The following runs ANALYZE on all databases (--all; might be not supported in case of managed Postgres such as RDS), using the number of workers matching the number of vCPUs, and limiting overall duration by 2 hours (connection options like -h, -U are not shown here):

{  
while IFS= read -r line; do
echo "$(date '+%Y-%m-%d %H:%M:%S') $line"
done
} < <(
PGOPTIONS='-c statement_timeout=2h' \
vacuumdb \
--analyze-only \
--all \
--jobs $JOBS \
--echo
) | tee -a analyze_all_$(date +%Y%m%d).log

With this snippet, all the commands are going to be also printed and logged, with a timestamps (alternatively, instead of the while, one could use ts from moreutils).

The number of jobs, $JOBS, should be chosen taking into account the number of vCPUs the server has. For example, if we want to go with the full speed, it makes sense to match the number of vCPUs on the server. The client machine can be "good enough" (it makes sense to double-check the client machine for CPU and disk IO saturation, to ensure that it's not a bottleneck). Note that if there are large unpartitioned tables, at some point, only a few workers may remain active. A solution to this problem can be partitioning: with many smaller partitions, it can allow all workers to remain busy, which can speed up the whole operation drastically on machines with a high number of CPU cores.

It is highly recommended to run this on a reliable client machine close to server, or right on the server itself, in a tmux session, so external network interruptions wouldn't affect the process.

Important: for partitioned table, it is known that vacuumdb --analyze-only doesn't update statistics for partitioned tables (parent tables), it only takes care of partitions (discussion). However, good news is that this has chances to be fixed in PG19 (commitfest entry). Meanwhile, to have parallel gathering of stats for partitioned tables, we need to stick to a single-threaded ANALYZE (which will process all partitions one by one, but it will take care of parent table too), or we need another parallelization approach. // TODO: describe alternative approach

On overhead

Of course, under certain circumstances, this process may take significant time and utilize lots of resources (CPU, disk):

  • if database is large,
  • if has many options,
  • if default_statistics_target is increased from default 100 (say, to 1000).

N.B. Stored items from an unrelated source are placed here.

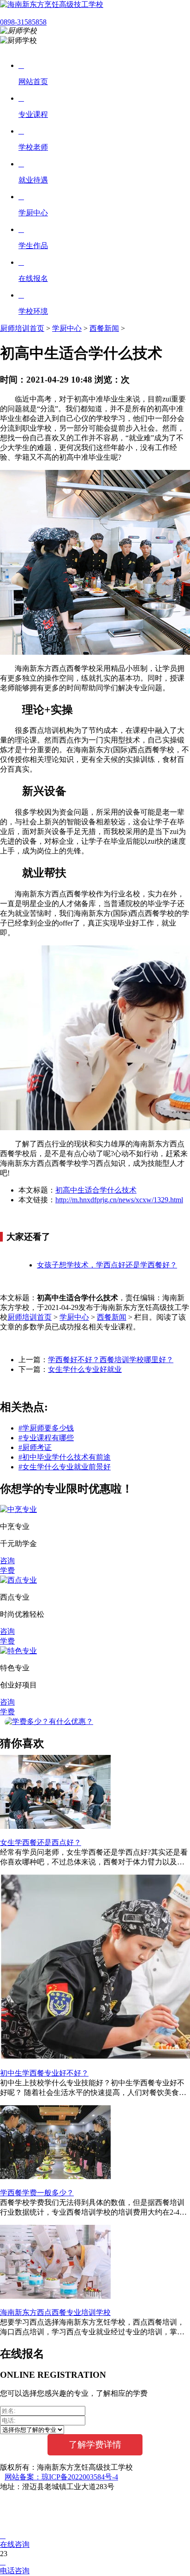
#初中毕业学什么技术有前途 (64, 1457)
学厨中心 (67, 328)
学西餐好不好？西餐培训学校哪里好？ (110, 1360)
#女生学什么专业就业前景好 (64, 1467)
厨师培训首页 (22, 328)
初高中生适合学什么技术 (96, 1190)
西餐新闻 (104, 328)
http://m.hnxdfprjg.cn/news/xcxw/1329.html (119, 1200)
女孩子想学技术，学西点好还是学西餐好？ (107, 1265)
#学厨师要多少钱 (46, 1428)
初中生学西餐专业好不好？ (44, 2073)
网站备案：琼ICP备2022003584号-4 (61, 2477)
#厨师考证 (35, 1447)
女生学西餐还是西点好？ (40, 1842)
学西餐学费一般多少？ (37, 2193)
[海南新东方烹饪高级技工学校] (51, 4)
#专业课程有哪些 (46, 1438)
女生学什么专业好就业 (85, 1369)
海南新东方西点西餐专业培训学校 (55, 2312)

Running after bulk data load

It is crucial to run ANALYZE after initial data load to a table, or when content of table changes significantly. Two additional considerations here:

  • yes, it is autovacuum's job to run it, but it may take significant time, depending on the settings and workers available, for autovacuum to be triggered; during this time, we may have suboptimal performance;
  • in this particular case, it is also worth running VACUUM – thus, either VACUUM VERBOSE ANALYZE <tablename>; or vacuumdb with the --analyze option (without suffix -only it is going to apply both VACUUM and ANALYZE).

Major upgrade

It is CRUCIAL to have ANALYZE as a mandatory post-upgrade step. It is not automated, as of 2024:

  • pg_upgrade doesn't run it
  • major cloud providers, don't automate as well (checked: AWS RDS, GCP CloudSQL, Azure).

This leads to numerous cases when people forget about this crucial step, ending up having critical database incidents on the very first busy day after the upgrade (usually, Mondays).

It is highly recommended including this step in your automation.

On --analyze-in-stages

The option --analyze-in-stages runs three stages of analyze; the first stage uses the lowest possible default_statistics_target to produce usable statistics ASAP, and subsequent stages build the full statistics (docs).

Often, there is a little value in running --analyze-in-stages in OLTP cases (web, mobile apps). Consider two options:

  1. In-place upgrades. In this case, we have a downtime window of few minutes allocated already, to run pg_upgrade --links. And in most cases, ANALYZE (with full processing), being executed using multiple workers (via vacuumdb), doesn't increase it too much. Opening the gates too early, without statistics, usually leads to suboptimal performance and even unexpected downtime, because lack of proper statistics is harmful for performance. The idea to start processing traffic with "weak" statistics can lead to such incidents. So it is recommended to have a single iteration of ANALYZE, during the maintenance window, right after running pg_upgrade, and as much automated fashion as possible. Of course, it is very useful to know the timings – to forecast the duration of overall operation, it is a good idea to test the operation on a clone for the largest clusters, and remember the overall timing.
  2. In the case of zero-downtime upgrades relying on logical replication, it is not needed at all: the ANALYZE is to be executed on the target cluster's primary while logical replication is running.